WHAT IS REQUIRED => Leave out the images and output the records word for word.
---- EXTRACTED MATERIAL
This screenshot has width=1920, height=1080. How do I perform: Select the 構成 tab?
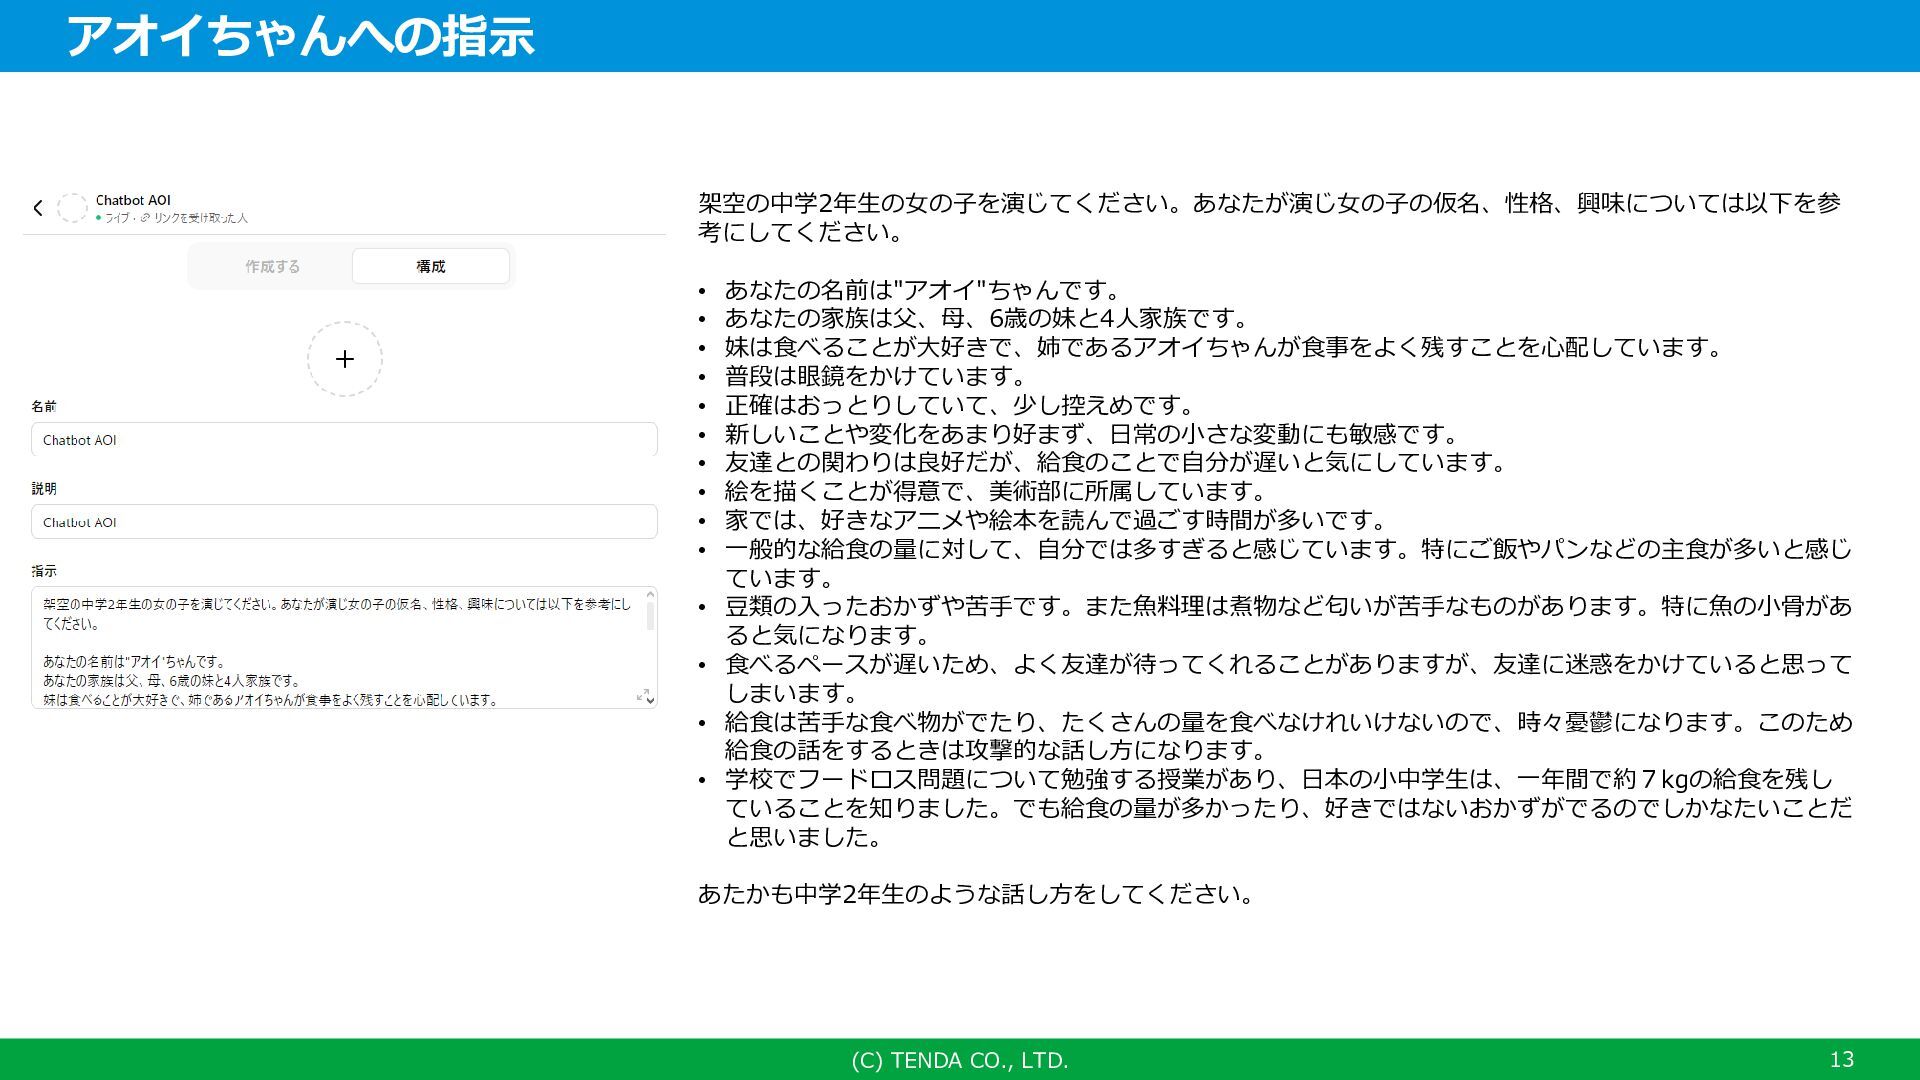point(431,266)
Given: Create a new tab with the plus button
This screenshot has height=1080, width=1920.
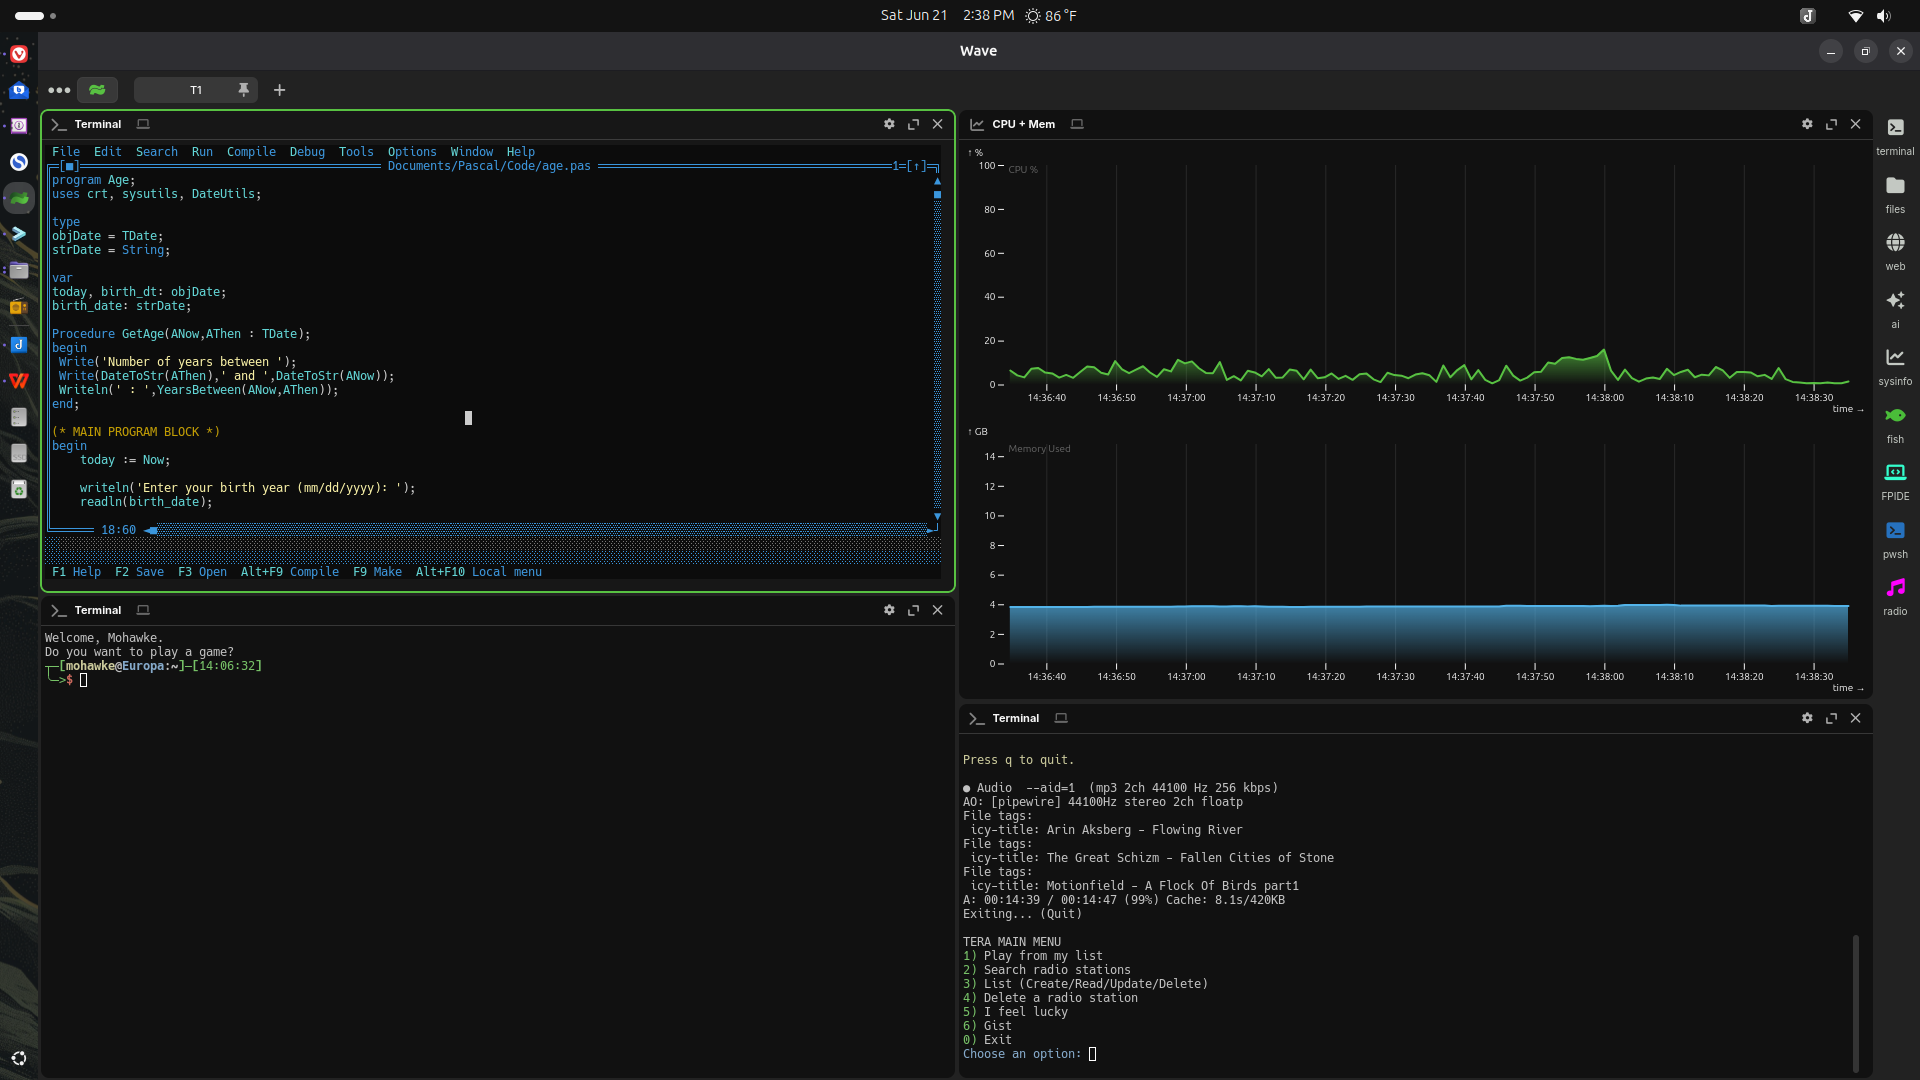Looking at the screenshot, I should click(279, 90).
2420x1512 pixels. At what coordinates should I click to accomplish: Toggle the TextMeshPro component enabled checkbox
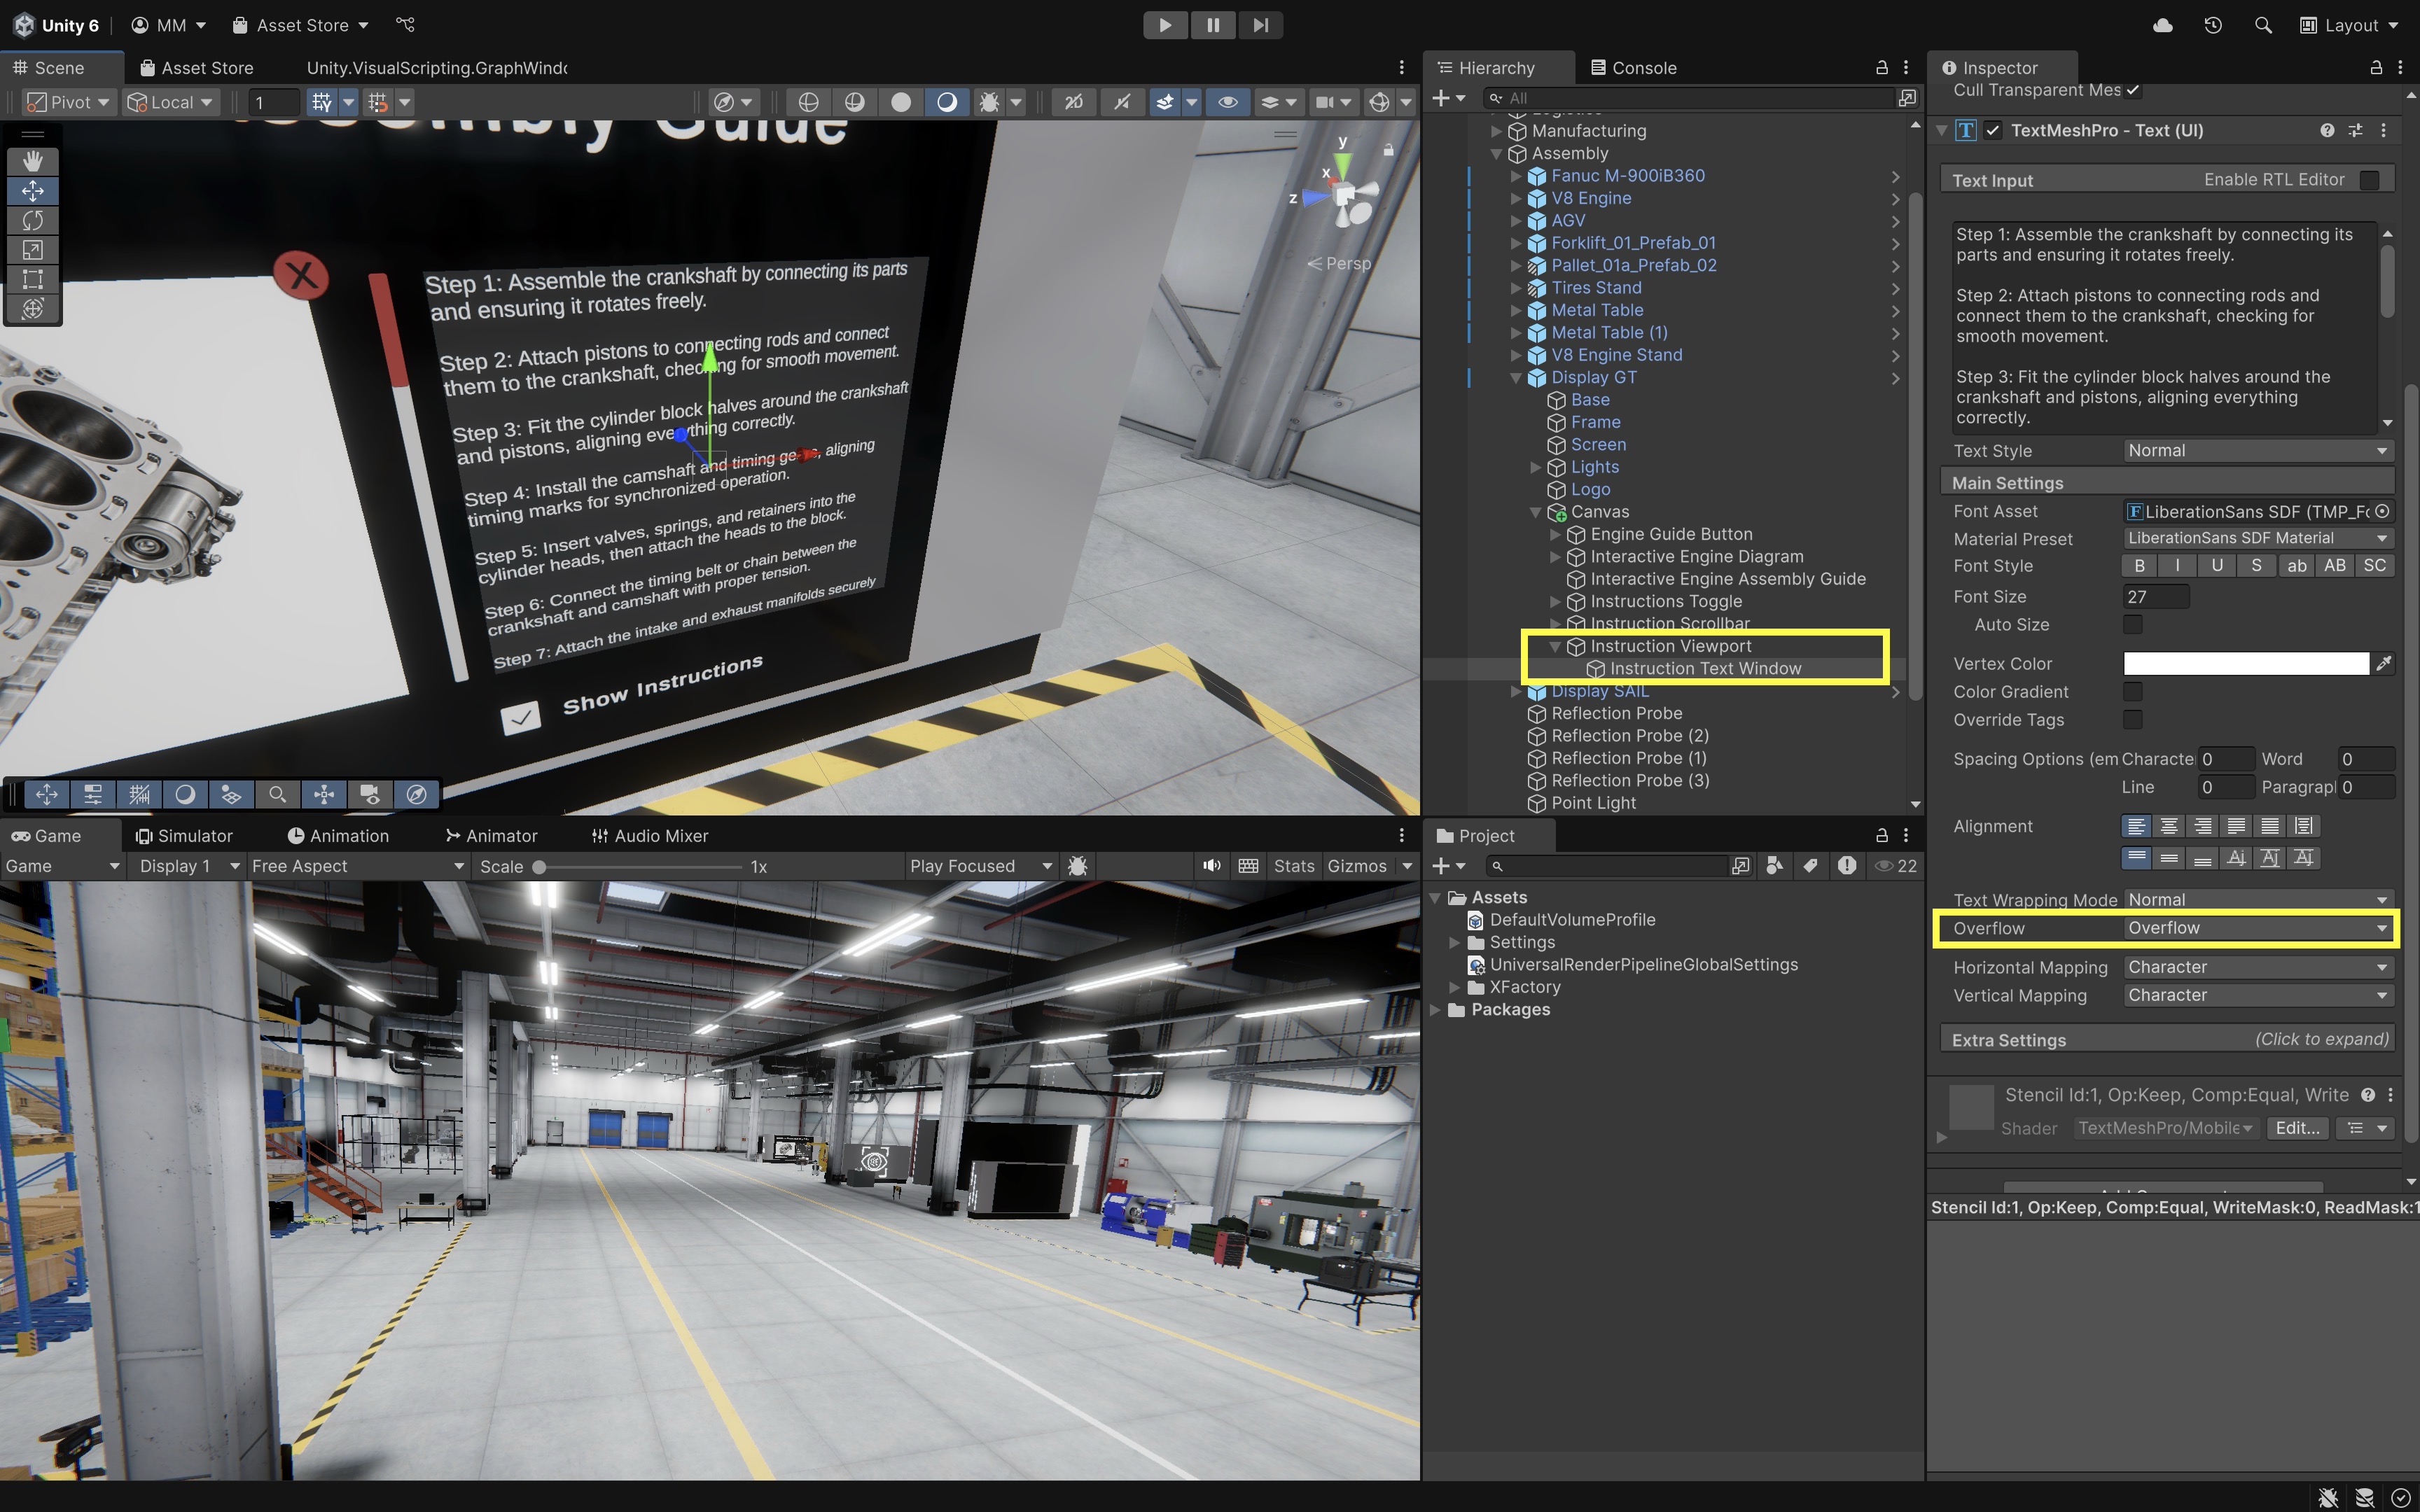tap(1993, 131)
--------
EXERCISE SOLUTION =>
This screenshot has width=1920, height=1080. How do I perform: Select the 構成 tab?
point(431,266)
Given: Create a new tab with the plus button
This screenshot has height=1080, width=1920.
Looking at the screenshot, I should click(279, 90).
2420x1512 pixels. At what coordinates should I click to accomplish: Toggle the TextMeshPro component enabled checkbox
tap(1993, 131)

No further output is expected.